In the past more of that risk was borne by central government – now councils bear more of it. If some depressed areas see a series of commercial buildings mothballed and demolished, while other growing areas see a spate of new construction, bigger funding divergences could open up between different parts of the country.

So what seem like technical changes aimed at providing stronger financial incentives could also come with costs. They could significantly affect the kind of country England is, one where what services people can expect from their council could depend more on local economic performance.

The Institute for Fiscal Studies is undertaking a major programme of research on what we think is a true revolution in the way councils are funded. This is important because the government is planning to increase the share of real-terms changes in local business rates revenues borne by local councils to 75%and maybe even 100%.

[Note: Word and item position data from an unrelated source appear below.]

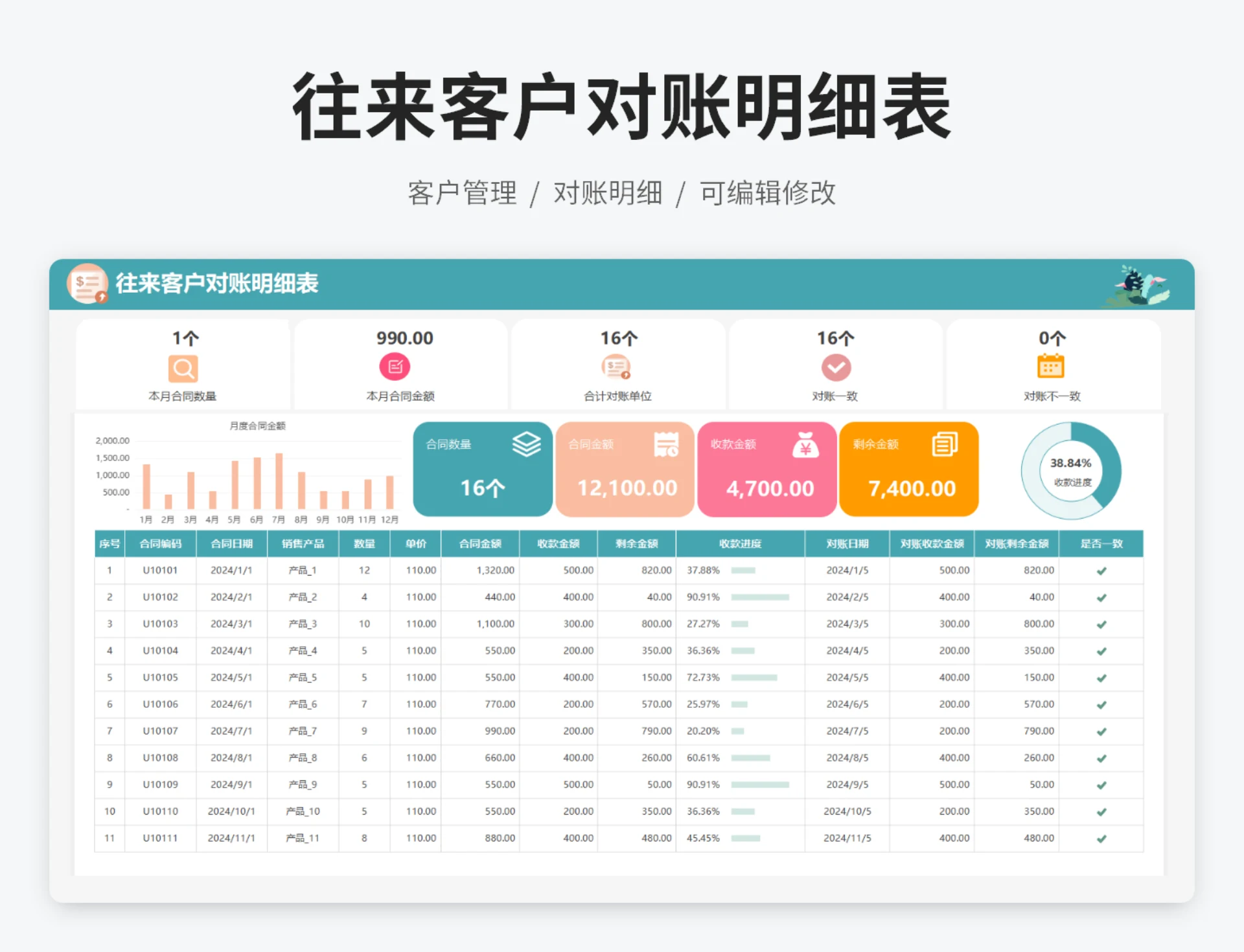Image resolution: width=1244 pixels, height=952 pixels.
Task: Click the pink checkmark badge above 对账一致
Action: (836, 368)
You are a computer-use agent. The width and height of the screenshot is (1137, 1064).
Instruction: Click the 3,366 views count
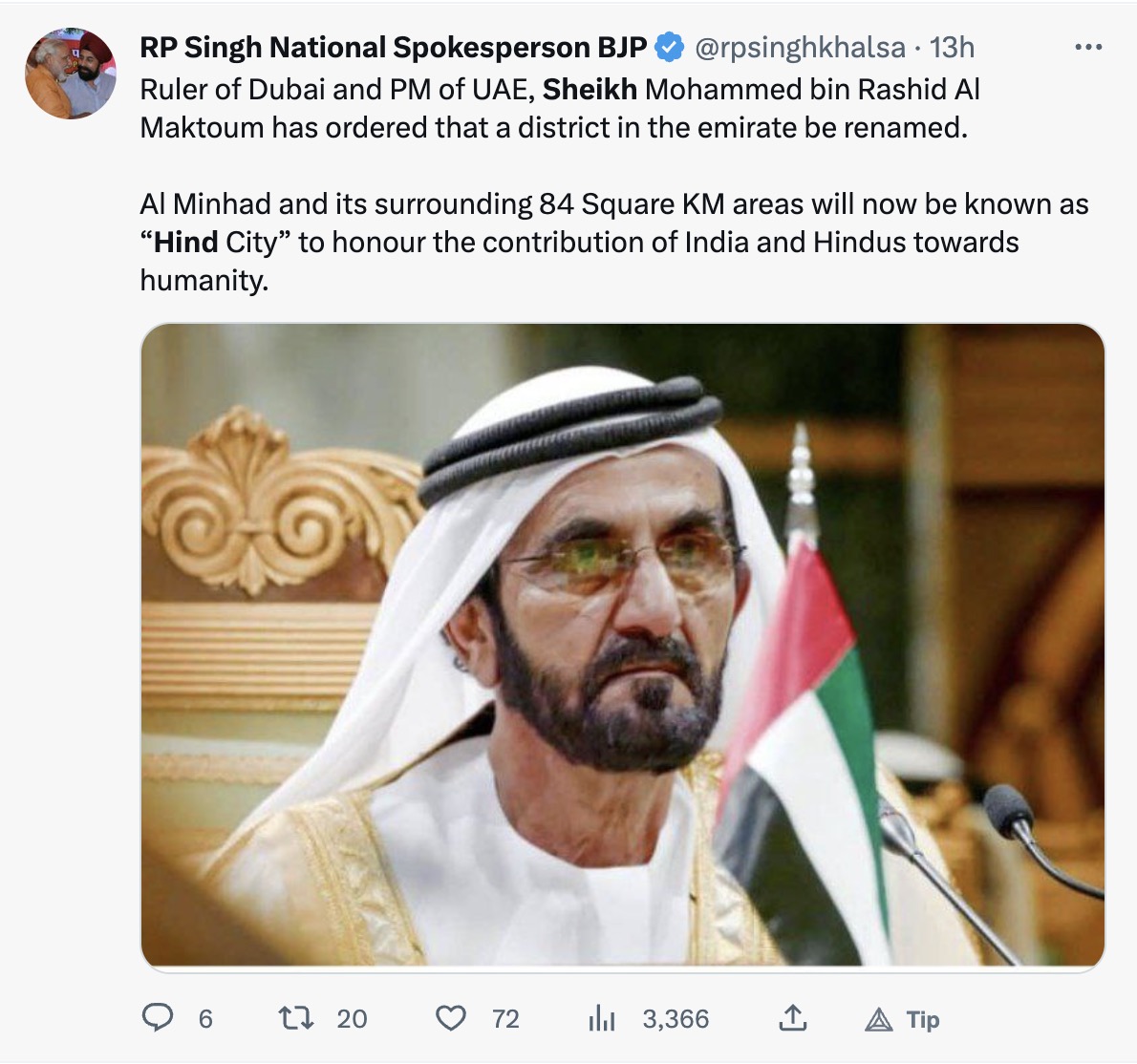tap(676, 1019)
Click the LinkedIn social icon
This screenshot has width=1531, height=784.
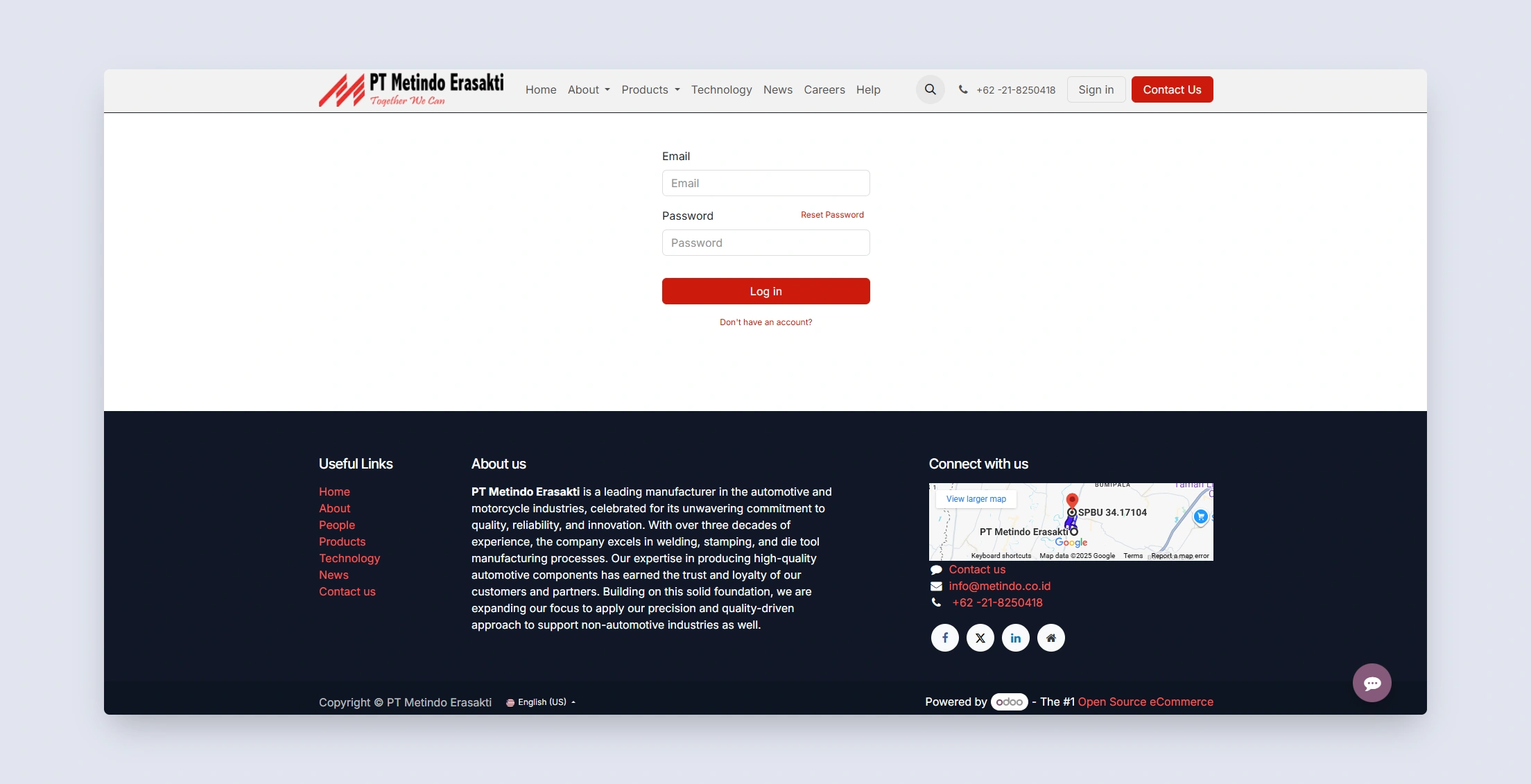(1015, 638)
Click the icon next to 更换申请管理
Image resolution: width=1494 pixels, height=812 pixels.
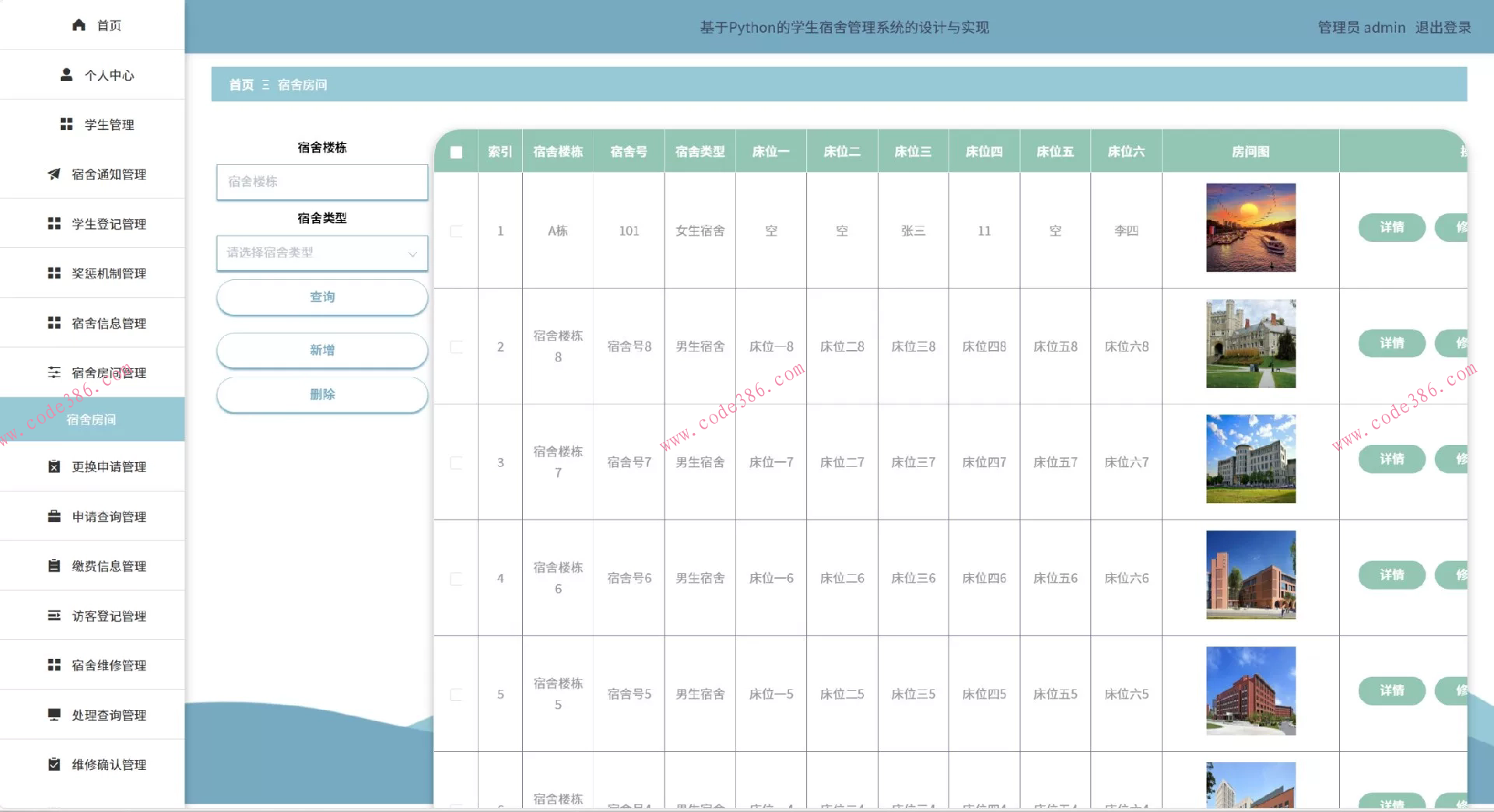click(54, 467)
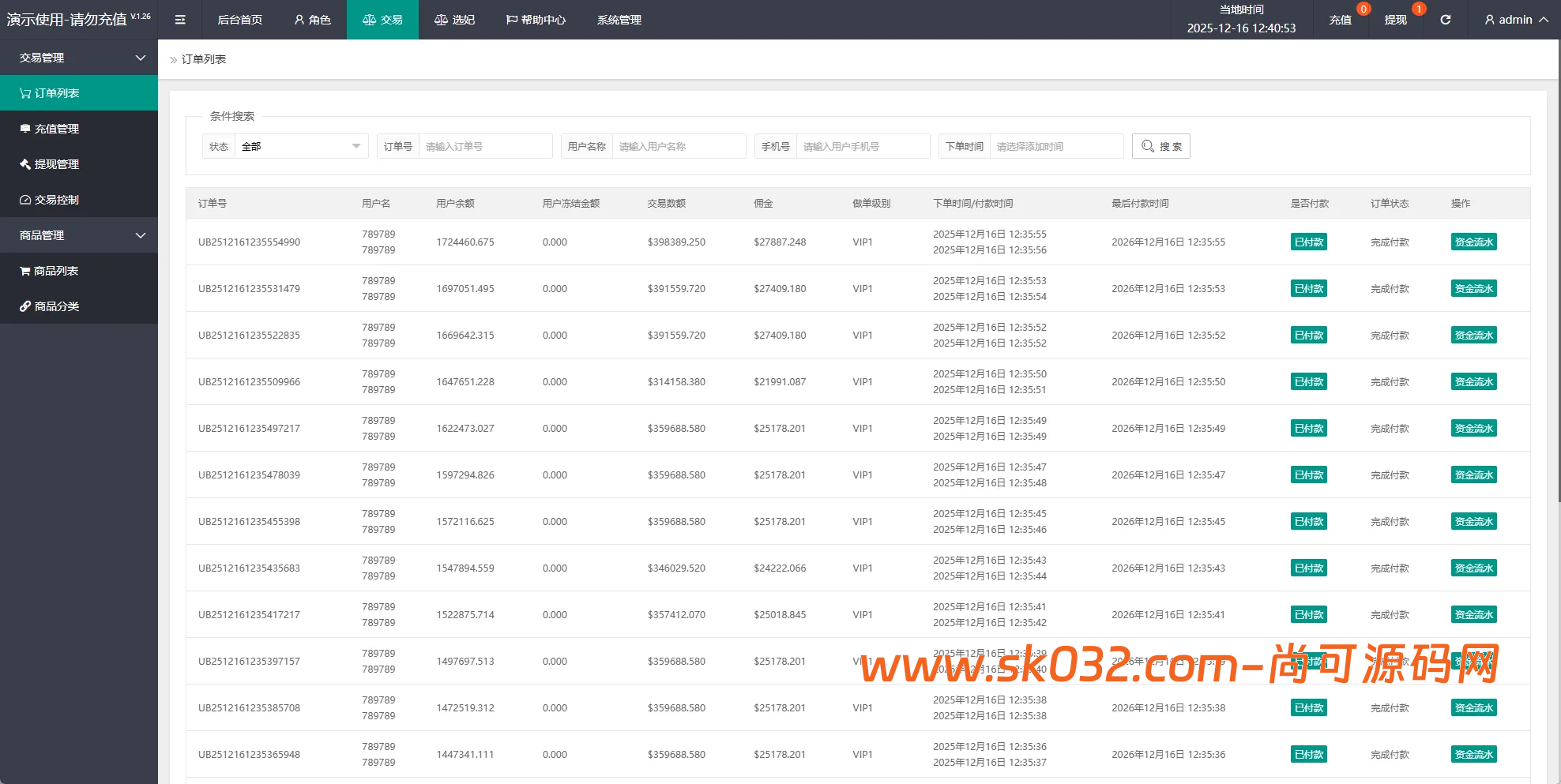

One of our recent papers looked at the extent to which divergences in council funding could open up as local tax revenues and spending needs evolve in different ways over time. It found that quite sizeable divergences could open up for some councils after just a few years. But that the scale of these would depend very much on the technical details of the scheme. The importance of the technical details is something accountants and economists are both familiar with, but sometimes gets lost in the political debate.

We used data on council revenues and needs between 2006–07 and 2013–14 to model councils’ incomes if 100% rates retention had been in place over this period. The Figure shows how councils’ ‘relative funding ratios’ – the ratio between their revenues and assessed spending needs, both measured relative to the national average – would have evolved over time. The grey line shows the median council, and each pair of coloured bars around the median represents 20% of councils. One-in-ten councils would have had a relative funding ratio above the top bar, and another one-in-ten below the bottom bar.

In 2006–07, most councils’ ratios would have been close to 100%, as the system would have been set up with this aim. In subsequent years, as councils bore 100% of any real-terms changes in their business rates revenues, these ratios would have diverged. By 2013–14 one-in-ten councils would have seen ratios below 94%, implying revenues at least 6% below their relative needs.

 

The government has started piloting the 100% scheme in councils covering around half the English population, including Greater London, Greater Manchester, Merseyside, Berkshire, Gloucestershire, Lincolnshire and Surrey. It claims that these pilots were ‘cost neutral’ at the point of delivery. But we don’t think that is the case.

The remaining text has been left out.